─── Records for this exercise
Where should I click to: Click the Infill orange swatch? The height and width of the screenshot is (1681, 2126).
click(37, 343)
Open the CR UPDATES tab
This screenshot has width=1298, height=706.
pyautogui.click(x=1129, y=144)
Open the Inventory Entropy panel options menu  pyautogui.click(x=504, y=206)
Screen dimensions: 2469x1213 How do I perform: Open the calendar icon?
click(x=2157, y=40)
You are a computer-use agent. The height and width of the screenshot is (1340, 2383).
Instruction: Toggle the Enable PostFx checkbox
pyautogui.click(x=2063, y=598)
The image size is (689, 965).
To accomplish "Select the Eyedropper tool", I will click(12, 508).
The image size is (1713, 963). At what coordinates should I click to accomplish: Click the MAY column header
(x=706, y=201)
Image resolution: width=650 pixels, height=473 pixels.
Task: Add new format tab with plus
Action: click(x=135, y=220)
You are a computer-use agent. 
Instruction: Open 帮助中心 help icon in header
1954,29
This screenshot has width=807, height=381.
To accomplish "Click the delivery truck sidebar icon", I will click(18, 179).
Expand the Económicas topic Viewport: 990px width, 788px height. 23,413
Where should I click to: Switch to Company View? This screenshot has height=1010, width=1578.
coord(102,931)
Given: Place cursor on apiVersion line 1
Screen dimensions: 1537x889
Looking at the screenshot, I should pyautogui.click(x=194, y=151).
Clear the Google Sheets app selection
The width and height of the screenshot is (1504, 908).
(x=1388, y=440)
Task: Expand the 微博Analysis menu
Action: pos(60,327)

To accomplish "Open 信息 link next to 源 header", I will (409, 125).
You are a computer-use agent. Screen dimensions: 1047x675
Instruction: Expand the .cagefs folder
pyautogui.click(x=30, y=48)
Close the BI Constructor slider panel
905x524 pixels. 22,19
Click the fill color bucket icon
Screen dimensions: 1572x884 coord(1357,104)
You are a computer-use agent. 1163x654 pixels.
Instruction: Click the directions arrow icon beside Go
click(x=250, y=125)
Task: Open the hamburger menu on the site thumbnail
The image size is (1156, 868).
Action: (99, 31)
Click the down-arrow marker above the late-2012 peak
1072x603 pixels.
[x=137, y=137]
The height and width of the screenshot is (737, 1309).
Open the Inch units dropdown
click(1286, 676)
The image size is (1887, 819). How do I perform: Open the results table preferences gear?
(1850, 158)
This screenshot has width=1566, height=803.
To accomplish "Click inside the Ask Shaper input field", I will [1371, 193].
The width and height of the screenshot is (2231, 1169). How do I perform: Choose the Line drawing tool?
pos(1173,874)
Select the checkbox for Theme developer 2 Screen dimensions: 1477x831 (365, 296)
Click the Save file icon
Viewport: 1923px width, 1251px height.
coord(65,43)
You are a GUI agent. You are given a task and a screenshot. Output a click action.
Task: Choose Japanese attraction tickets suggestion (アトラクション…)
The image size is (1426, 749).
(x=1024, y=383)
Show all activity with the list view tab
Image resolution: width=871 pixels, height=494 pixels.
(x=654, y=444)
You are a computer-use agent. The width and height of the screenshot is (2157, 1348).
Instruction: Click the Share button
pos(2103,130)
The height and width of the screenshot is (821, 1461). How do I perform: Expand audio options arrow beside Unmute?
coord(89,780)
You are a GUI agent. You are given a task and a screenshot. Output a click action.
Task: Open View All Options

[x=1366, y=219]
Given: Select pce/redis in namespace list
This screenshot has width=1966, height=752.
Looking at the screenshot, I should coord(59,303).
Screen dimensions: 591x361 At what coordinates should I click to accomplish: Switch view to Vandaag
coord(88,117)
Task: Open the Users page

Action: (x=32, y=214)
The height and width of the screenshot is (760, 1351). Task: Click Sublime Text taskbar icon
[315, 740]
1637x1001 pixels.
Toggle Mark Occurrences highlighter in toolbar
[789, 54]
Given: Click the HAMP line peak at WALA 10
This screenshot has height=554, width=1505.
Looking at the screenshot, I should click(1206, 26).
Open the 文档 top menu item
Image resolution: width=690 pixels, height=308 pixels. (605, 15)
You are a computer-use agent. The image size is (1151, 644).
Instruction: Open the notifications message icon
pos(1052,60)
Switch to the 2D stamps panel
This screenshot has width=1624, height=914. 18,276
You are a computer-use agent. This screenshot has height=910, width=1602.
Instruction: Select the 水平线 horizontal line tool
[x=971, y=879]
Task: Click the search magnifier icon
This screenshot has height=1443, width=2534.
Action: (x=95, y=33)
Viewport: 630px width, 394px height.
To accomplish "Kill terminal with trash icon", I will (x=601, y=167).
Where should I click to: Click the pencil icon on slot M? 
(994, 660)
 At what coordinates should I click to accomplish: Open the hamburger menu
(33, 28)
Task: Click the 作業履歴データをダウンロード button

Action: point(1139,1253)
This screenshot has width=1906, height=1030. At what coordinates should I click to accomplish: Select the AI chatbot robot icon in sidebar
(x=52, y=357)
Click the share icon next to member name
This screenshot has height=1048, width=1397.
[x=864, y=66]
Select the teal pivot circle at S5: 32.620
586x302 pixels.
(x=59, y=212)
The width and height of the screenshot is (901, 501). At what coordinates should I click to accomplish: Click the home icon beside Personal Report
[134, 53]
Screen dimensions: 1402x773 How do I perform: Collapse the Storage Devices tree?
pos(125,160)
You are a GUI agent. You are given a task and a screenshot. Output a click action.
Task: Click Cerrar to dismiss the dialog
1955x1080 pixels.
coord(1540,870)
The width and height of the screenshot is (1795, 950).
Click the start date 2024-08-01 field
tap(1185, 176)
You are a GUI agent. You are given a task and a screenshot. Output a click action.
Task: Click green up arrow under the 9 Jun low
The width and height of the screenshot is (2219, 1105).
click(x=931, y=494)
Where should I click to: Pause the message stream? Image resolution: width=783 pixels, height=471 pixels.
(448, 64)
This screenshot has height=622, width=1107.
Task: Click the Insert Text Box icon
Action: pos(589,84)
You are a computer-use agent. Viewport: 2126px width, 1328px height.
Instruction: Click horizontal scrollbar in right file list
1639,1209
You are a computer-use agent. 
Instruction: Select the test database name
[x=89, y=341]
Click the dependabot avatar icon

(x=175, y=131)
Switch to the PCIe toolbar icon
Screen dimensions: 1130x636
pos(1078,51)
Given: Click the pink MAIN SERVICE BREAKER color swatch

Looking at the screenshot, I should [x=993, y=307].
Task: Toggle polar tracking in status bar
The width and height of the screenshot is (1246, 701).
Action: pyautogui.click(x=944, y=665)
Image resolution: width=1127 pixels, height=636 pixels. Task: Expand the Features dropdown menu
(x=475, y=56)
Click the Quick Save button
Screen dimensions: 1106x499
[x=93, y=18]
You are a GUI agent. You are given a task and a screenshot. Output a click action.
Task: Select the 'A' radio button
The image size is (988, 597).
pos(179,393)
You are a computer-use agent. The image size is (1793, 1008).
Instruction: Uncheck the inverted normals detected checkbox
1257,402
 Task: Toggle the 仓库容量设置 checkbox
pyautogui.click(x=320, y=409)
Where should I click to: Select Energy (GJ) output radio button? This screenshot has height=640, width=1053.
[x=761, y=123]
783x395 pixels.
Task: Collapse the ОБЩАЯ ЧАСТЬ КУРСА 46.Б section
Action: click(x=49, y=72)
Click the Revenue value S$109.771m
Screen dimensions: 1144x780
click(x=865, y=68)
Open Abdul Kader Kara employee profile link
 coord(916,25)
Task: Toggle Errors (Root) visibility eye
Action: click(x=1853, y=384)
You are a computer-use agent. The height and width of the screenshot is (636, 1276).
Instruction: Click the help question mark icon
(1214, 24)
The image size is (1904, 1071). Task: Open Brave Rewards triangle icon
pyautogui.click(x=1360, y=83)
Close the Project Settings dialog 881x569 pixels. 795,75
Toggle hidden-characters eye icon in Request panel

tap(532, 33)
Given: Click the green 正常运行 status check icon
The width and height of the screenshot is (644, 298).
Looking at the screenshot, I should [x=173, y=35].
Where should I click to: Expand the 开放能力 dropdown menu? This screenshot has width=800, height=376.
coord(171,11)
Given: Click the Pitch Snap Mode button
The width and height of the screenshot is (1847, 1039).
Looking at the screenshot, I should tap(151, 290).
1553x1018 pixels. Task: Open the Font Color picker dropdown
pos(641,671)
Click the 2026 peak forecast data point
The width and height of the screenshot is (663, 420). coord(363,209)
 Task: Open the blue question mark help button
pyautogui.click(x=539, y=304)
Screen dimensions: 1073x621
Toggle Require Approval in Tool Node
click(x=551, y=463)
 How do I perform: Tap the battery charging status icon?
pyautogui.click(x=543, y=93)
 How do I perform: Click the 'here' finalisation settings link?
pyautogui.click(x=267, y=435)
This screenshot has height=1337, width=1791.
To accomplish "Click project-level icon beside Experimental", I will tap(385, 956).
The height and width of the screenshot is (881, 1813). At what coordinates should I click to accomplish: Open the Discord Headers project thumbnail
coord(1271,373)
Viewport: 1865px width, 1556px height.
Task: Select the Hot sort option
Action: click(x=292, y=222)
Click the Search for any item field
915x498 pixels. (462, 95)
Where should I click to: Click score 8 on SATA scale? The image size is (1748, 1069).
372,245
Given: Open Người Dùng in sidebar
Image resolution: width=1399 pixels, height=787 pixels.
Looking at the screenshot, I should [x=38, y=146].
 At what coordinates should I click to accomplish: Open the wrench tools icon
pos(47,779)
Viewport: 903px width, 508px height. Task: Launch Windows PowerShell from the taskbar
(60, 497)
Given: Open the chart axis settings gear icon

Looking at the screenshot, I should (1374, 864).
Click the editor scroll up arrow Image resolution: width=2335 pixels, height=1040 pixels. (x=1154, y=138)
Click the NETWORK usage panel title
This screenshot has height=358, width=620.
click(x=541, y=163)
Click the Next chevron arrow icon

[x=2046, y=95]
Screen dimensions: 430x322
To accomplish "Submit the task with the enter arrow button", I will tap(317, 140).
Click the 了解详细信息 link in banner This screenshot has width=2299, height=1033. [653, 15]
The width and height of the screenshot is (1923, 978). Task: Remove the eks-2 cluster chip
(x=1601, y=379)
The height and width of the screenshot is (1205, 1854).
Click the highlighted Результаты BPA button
──────
* About this exercise:
Check each line of the records above for the word "green", count the lines that have it, and give only the count.

* Reply to the task:
2